# Stated goal
Write out the entries below again, switching each "Instruction" to "Goal" and leaving everything else unchanged.
==== Listed records
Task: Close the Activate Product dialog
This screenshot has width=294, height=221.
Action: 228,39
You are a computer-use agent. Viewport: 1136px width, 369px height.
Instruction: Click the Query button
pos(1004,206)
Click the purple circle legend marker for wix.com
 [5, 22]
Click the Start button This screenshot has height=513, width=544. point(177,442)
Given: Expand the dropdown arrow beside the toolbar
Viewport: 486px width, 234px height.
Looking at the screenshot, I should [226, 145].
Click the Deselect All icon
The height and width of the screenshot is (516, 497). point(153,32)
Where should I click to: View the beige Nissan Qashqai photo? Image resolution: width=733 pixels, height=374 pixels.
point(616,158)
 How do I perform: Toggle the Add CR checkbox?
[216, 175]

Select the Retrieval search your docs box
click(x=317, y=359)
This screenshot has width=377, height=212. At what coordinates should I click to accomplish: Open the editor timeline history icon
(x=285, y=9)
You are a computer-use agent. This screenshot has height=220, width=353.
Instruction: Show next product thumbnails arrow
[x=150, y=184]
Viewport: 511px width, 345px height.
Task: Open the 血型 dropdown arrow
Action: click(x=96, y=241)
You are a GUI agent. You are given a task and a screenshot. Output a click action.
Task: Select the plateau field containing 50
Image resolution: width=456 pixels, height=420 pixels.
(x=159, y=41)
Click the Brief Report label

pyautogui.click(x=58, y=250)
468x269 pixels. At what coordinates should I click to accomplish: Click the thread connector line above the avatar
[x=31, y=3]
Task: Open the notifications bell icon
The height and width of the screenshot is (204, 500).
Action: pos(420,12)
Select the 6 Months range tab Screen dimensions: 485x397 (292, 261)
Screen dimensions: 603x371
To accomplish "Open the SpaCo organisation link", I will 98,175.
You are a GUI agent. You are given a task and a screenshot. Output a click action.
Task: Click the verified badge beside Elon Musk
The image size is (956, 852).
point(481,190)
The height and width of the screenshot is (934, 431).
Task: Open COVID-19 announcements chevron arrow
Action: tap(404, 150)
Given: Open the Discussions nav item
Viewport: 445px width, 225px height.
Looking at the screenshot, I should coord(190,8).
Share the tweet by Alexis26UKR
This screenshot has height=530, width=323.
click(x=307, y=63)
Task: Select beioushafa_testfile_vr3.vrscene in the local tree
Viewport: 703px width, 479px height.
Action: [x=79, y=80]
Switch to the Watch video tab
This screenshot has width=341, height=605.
========
# Result
Task: Close the Activate Product dialog
This screenshot has width=294, height=221.
Action: 228,39
You are a computer-use agent. Viewport: 1136px width, 369px height.
Goal: Click the Query button
pos(1004,206)
Click the purple circle legend marker for wix.com
 [5, 22]
Click the Start button This screenshot has height=513, width=544. point(177,442)
Given: Expand the dropdown arrow beside the toolbar
Viewport: 486px width, 234px height.
Looking at the screenshot, I should [226, 145].
Click the Deselect All icon
The height and width of the screenshot is (516, 497). point(153,32)
Where should I click to: View the beige Nissan Qashqai photo? Image resolution: width=733 pixels, height=374 pixels.
point(616,158)
 How do I perform: Toggle the Add CR checkbox?
[216, 175]

Select the Retrieval search your docs box
click(x=317, y=359)
This screenshot has width=377, height=212. At what coordinates should I click to accomplish: Open the editor timeline history icon
(x=285, y=9)
You are a computer-use agent. This screenshot has height=220, width=353.
Goal: Show next product thumbnails arrow
[x=150, y=184]
Viewport: 511px width, 345px height.
Task: Open the 血型 dropdown arrow
Action: click(x=96, y=241)
You are a GUI agent. You are given a task and a screenshot. Output a click action.
Task: Select the plateau field containing 50
Image resolution: width=456 pixels, height=420 pixels.
(x=159, y=41)
Click the Brief Report label

pyautogui.click(x=58, y=250)
468x269 pixels. At what coordinates should I click to accomplish: Click the thread connector line above the avatar
[x=31, y=3]
Task: Open the notifications bell icon
The height and width of the screenshot is (204, 500).
Action: pos(420,12)
Select the 6 Months range tab Screen dimensions: 485x397 (292, 261)
Screen dimensions: 603x371
To accomplish "Open the SpaCo organisation link", I will 98,175.
You are a GUI agent. You are given a task and a screenshot. Output a click action.
Task: Click the verified badge beside Elon Musk
The image size is (956, 852).
point(481,190)
The height and width of the screenshot is (934, 431).
Task: Open COVID-19 announcements chevron arrow
Action: tap(404, 150)
Given: Open the Discussions nav item
Viewport: 445px width, 225px height.
Looking at the screenshot, I should coord(190,8).
Share the tweet by Alexis26UKR
This screenshot has height=530, width=323.
click(x=307, y=63)
Task: Select beioushafa_testfile_vr3.vrscene in the local tree
Viewport: 703px width, 479px height.
Action: [x=79, y=80]
Switch to the Watch video tab
This screenshot has width=341, height=605.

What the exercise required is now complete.